After five weeks, the partial U.S. government shutdown of 2019 just came to a close. In its wake comes a pinch of American labor and a delay in federal employees receiving their salaries. Additionally, transportation security and other vital federal services exhibited the strain of the prolonged impasse in Washington, D.C. During this time, cyber readiness emerged as a hot conversation topic for fear of a potentially devastating cyber attack.
During the shutdown we were fortunate that the Department of Homeland Security's new cyber agency, CISA, continued to operate with 57% of workers on the job. That's good news given the critical role cyber defense has claimed in national security, energy, and transportation, but it's far from good enough. With this gap in our nation's security infrastructure, what damage did the shutdown create?
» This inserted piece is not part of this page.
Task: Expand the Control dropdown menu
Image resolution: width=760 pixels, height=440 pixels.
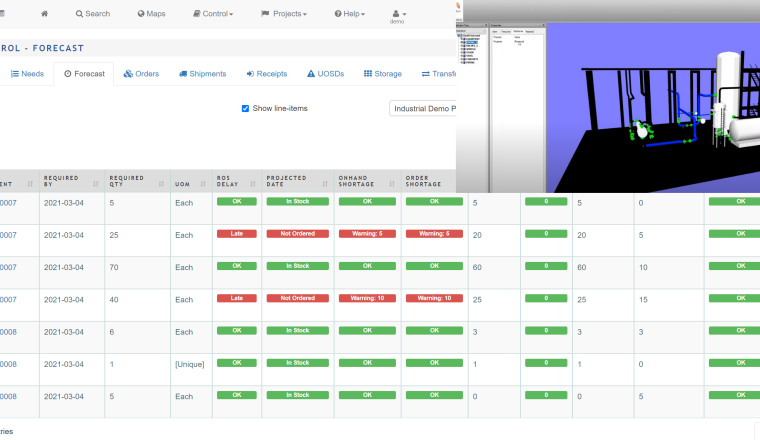Action: click(x=214, y=14)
What have we learned in order to better prepare our cybersecurity for future political upheaval? Let's look back on the last five weeks (...and even prior to that) to see how we can repair and better protect the cyber wall.
How Did We Get Here?
Ten years ago, few people serving in state or federal government offices were even thinking about cyber. The dawn of the data age, however, revealed just how important digital confidentiality, integrity, and availability are. Losing carefully developed cyber resources now is equivalent to sending the police back home during a riot in the streets -- or leaving the country's borders open and unprotected.
Knowing the government is looking to come to a compromise in three weeks we must consider: If the price of a border wall is abandoning our nation's cyber defenses, then forget the wall.
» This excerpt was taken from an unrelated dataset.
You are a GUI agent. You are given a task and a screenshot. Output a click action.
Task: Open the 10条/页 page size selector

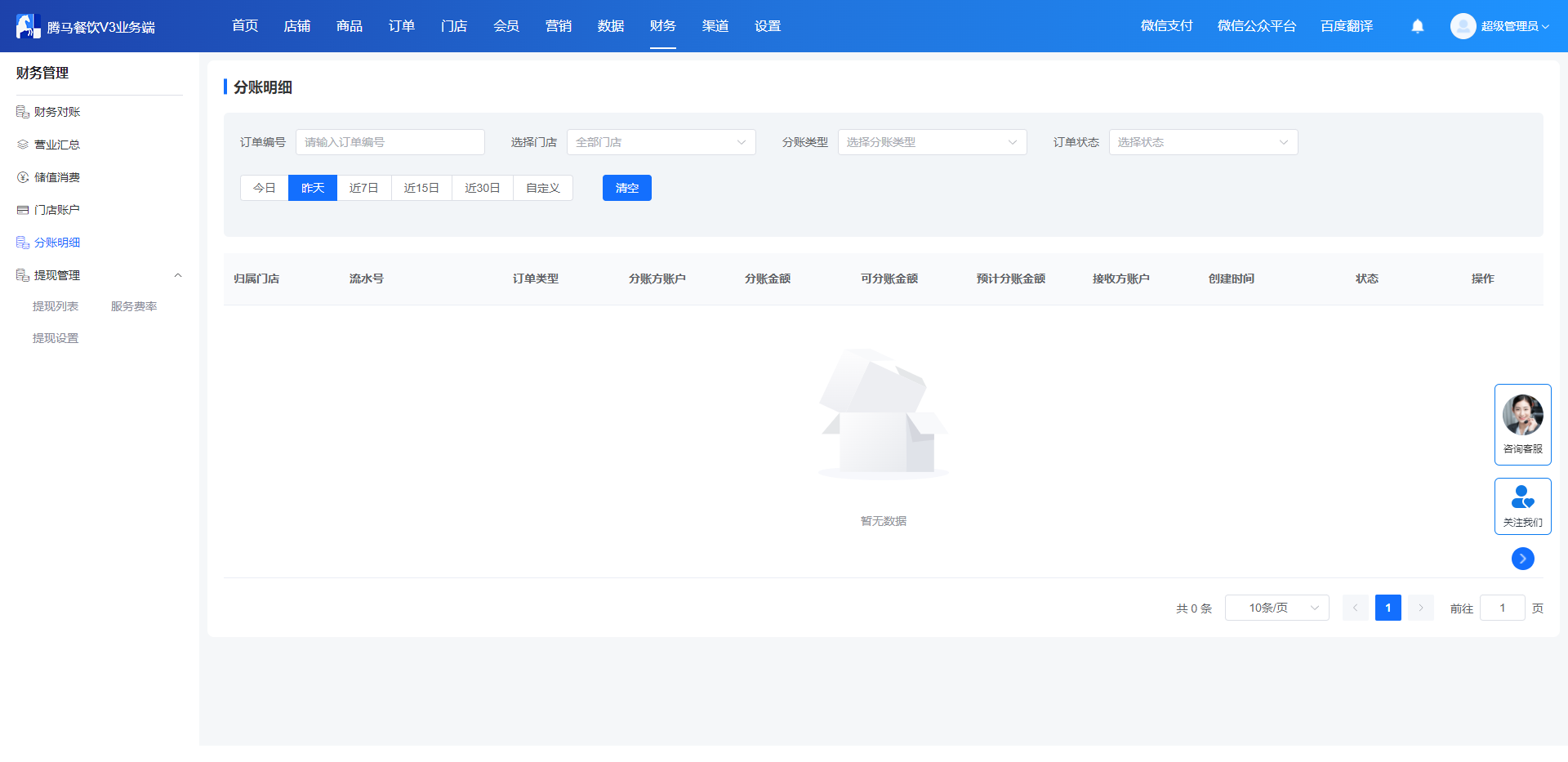click(1277, 608)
A decade ago, who would have thought such a tradeoff would stand so starkly? Privacy for American citizens is widely considered to be a fundamental right. Government breaches in states like Texas in 2011 and South Carolina in 2012 raised questions about data privacy and the importance of cyber defense. Eventually, massive data compromises like the ones at the Office of Personnel Management and the voter database in 2015 demonstrated that the world view of security had fundamentally shifted. New cyber defense regulations hit federal agencies, and government officials renewed their interest in critical electronic infrastructure. During the Obama administration, for example, new guidance from National Institute of Standards and Technology (NIST) emerged for everything from hardware roots of trust in mobile phones to refreshing risk framework and emphasis on critical infrastructure.
Bottom line? The federal government, which annoyingly calls everything security-related by the "cybersecurity" moniker, now gets it. The government understands that cyber matters, and it realizes how important digital confidentiality, integrity, and availability are. Cybersecurity is now no less critical to national defense and domestic peace than a standing military and a well-equipped police force. It’s a great irony, therefore, that cyber personnel around the government might not get paid or be able to get their jobs done. These are already the people who are hard to attract, train, and retain in a world of high-paying private sector jobs.
After five weeks of government closure, we add further insult to that injury. The vital work of these professionals was essentially being disregarded.
Having Said That -- Does the U.S. Even Need a "cyber Wall"?
Absolutely! There is a wall in security that still matters. It’s not the outmoded “perimeter thinking” of previous decades, and it's not the kind of wall produced by the product-centric thinking that equates physical walls with security. Instead, the wall that matters is the thin, blue (team) cyber wall of analysts and other personnel who keep our networks, data centers, and computers safe. In the digital world, the absence of that cyber wall could mean immediate theft, disruption of critical services, and attacks from millions of America's adversaries. But this human cyber wall is now, ironically, threatened while political leaders pursue a literal wall on a physical boundary.
Who knew that the price of a wall on the US Mexican border derived from pre-21st century notions of physical security would come at the price of taking people off the real cyber wall that stands between the United States and those who would attack our nation with impunity and virtual anonymity?
If we’re to avoid opportunistic potshots, political hacktivism, and digital adventurism by foreign powers, the men and women who protect our basic critical infrastructure online in the federal government should be singled out and honored for their contributions they made during the government shutdown.